** EXTRAIT DU DOCUMENT **
◇ ◇ ◇ ◇ ◇ ◇ ◇

Avec mon cabinet et la directrice de l'administration pénitentiaire, Mme Isabelle Gorce, nous nous sommes vite rendu compte que les structures existantes ne pouvaient pas répondre à notre besoin. Entre avril et octobre 2016, nous avons donc évalué ce qui avait été imaginé de manière très prétorienne et nous avons regardé ce qu'il était possible de faire en matière d'architecture pénitentiaire, car créer des quartiers dédiés suppose des moyens, des aménagements, des outils de sécurité et des personnels affectés. Au fond, ce que j'avais demandé, c'était que l'on établisse une doctrine, puisque la démarche devait non pas se limiter à quelques établissements, mais s'adresser à l'ensemble de l'administration pénitentiaire, beaucoup d'établissements étant concernés.
Accessoirement – mais le terme est mal choisi puisque ce fut un drame, et même un traumatisme personnel –, en septembre 2016, à Osny, un surveillant de l'une de ces unités a été attaqué par un détenu qui avait arraché un morceau de sa fenêtre et l'avait limé de façon à en faire une arme par destination, avant de prendre le gardien en otage pendant trois heures dans un couloir. Croyez bien que cela a rendu encore plus concret à mes yeux le danger que représentait ce type de détenu dans nos établissements, auprès de personnels qui n'étaient pas nécessairement préparés à faire face à ce danger et, surtout, à la massification du phénomène.
Au bout du compte, nous avons décidé d'une organisation que j'ai présentée en octobre 2016 et qui, au-delà de la radicalisation, avait trait à la sécurisation de nos établissements.
Dans tous les dossiers de l'administration pénitentiaire, il y a toujours, en arrière-plan, trois éléments, et cela concerne aussi le sujet dont vous traitez.
D'abord, la pénurie de personnels, dans la détention comme dans les équipes de direction. Car même si les projets de loi de finances annoncent des créations de postes – 2 100 en 2016, 2 500 en 2017 –, ces postes ne sont pas toujours pourvus, faute de parvenir à garder ceux qui réussissent les concours : une fois qu'ils ont visité des établissements et fait leur premier stage, ils découvrent la dureté du métier et ne restent pas. Ainsi, si vous me permettez l'expression, l'administration pénitentiaire est « sous-staffée » en permanence.
Le deuxième paramètre est la suroccupation carcérale, singulièrement dans les maisons d'arrêt, là où, justement, étaient incarcérées nombre des prévenus concernés : à l'époque où j'étais garde des Sceaux, peu de jugements avaient été rendus et beaucoup de prévenus étaient donc en détention provisoire pour des faits de terrorisme ou de radicalisation.

◇ ◇ ◇ ◇ ◇ ◇ ◇

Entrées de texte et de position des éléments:
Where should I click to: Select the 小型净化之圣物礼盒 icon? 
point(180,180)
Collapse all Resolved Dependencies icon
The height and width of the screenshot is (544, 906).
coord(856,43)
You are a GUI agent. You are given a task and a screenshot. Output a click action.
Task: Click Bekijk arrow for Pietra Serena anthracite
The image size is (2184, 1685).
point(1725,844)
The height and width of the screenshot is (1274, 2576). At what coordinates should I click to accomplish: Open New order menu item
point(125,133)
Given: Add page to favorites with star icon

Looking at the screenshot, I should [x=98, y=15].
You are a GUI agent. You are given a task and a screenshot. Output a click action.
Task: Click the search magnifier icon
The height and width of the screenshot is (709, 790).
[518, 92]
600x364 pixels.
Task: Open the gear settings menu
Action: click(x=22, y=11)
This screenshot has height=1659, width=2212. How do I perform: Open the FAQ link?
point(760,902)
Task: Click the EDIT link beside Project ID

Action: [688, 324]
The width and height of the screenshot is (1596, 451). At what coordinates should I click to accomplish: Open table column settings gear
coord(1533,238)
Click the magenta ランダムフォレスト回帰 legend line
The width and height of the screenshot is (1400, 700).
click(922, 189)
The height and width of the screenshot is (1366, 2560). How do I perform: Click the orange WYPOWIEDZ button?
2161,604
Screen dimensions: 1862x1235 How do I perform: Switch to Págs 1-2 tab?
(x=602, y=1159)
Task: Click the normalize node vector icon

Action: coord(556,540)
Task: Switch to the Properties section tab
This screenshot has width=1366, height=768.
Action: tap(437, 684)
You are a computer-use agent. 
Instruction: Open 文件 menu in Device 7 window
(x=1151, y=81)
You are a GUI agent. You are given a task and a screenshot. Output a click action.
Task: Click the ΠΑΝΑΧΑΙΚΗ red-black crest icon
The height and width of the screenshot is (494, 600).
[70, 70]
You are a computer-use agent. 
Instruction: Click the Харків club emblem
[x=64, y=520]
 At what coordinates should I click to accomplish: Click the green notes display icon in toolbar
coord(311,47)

◇ ◇ ◇ ◇ ◇ ◇ ◇

** EXERCICE 1 **
Relevez toutes les lignes qui contiennent la chaîne « Instruction », en respectant la casse.
** EXERCICE 2 **
Poursuivez le texte sur l'administration pénitentiaire à partir de sa dernière phrase.

** RÉSULTAT 1 **
Instruction: Open 文件 menu in Device 7 window
Instruction: Click the Харків club emblem

** RÉSULTAT 2 **
Enfin – la situation n'a guère dû changer sur ce point non plus –, la vétusté des établissements, qui rendait impossibles les aménagements auxquels nous pouvions penser.
Nous n'avons pas cherché des outils pour déradicaliser, car la radicalisation, même si elle représente un risque, n'est pas une menace : ce que l'ordre public et les institutions doivent combattre, c'est la violence qu'elle peut induire. Nous avons donc imaginé ce triptyque : repérer la personne radicalisée, l'évaluer, la prendre en charge.
L'évaluation était, pour moi, centrale, car elle devait servir à choisir le type d'incarcération du détenu ou du condamné.
Les unités dédiées ne sont devenues Upra qu'à la fin 2016 ; en effet, dans le cadre d'une loi de 2016, le Sénat avait voté un dispositif que je ne souhaitais pas, qui a conduit à rebaptiser Upra les unités dédiées et nous a obligés à bricoler autre chose par besoin de cohérence avec cette nouvelle norme législative.
L'expérimentation portait sur de petites cohortes ; les outils dont nous disposions étaient très faibles. Jusqu'alors, l'évaluation ne portait que sur les détenus des maisons centrales ; or le problème ne s'y limitait pas. J'ai donc souhaité étendre l'évaluation aux prévenus et aux condamnés, quel que soit le quantum de peine. C'est ainsi que nous avons créé quatre QER : un à Fresnes, deux à Fleury-Mérogis, un à Osny. Après mon départ, d'autres ont été créés à Marseille et Bordeaux, pour 120 places au total.
À l'époque, l'évaluation, qui repose sur une équipe pluridisciplinaire – psychologues, éducateurs, personnels de surveillance, Spip –, dure quatre mois ; je crois que cette durée a été ramenée à six à huit semaines depuis. C'était la durée que nous avions identifiée, à partir de la petite expérience que nous avions, comme permettant d'aboutir à un résultat à peu près robuste.
Nous avons décidé de concentrer d'importants moyens aux détenus radicalisés dans vingt-sept établissements, ce qui impliquait de renforcer les moyens humains et de dégager des mètres carrés carcéraux pour permettre l'accueil des structures.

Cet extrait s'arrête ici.